▶ _INPUT RECORDS_
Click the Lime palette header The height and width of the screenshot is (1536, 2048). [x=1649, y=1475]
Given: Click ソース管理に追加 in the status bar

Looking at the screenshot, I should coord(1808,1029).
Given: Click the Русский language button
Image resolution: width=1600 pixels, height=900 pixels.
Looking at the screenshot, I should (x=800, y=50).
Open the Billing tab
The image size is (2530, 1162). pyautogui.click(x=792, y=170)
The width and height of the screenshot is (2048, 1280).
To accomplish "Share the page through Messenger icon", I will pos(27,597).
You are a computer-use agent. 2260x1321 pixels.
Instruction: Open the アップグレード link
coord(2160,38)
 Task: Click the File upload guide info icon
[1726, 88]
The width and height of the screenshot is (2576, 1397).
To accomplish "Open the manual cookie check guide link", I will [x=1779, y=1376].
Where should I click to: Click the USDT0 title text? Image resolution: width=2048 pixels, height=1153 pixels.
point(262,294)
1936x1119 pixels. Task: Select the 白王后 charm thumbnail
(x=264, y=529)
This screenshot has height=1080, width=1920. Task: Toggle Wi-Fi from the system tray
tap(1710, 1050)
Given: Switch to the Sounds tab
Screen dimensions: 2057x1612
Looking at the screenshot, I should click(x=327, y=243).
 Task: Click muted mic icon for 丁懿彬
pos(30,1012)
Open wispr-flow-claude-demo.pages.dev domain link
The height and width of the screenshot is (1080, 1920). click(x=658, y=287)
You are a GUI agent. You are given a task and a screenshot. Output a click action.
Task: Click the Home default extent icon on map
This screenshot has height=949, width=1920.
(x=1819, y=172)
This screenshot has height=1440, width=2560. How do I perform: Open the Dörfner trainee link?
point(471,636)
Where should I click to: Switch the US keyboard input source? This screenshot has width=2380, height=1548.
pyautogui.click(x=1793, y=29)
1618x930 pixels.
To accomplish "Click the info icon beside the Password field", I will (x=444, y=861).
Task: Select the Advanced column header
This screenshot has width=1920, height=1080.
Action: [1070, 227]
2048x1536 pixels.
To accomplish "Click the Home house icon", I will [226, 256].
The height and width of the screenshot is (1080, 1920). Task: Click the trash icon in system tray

▶ _INSTRUCTIONS FOR THE TASK_
Out of the records, collect only those lines that contain the string "header".

▶ _ANSWER AREA_
Click the Lime palette header The height and width of the screenshot is (1536, 2048). [x=1649, y=1475]
Task: Select the Advanced column header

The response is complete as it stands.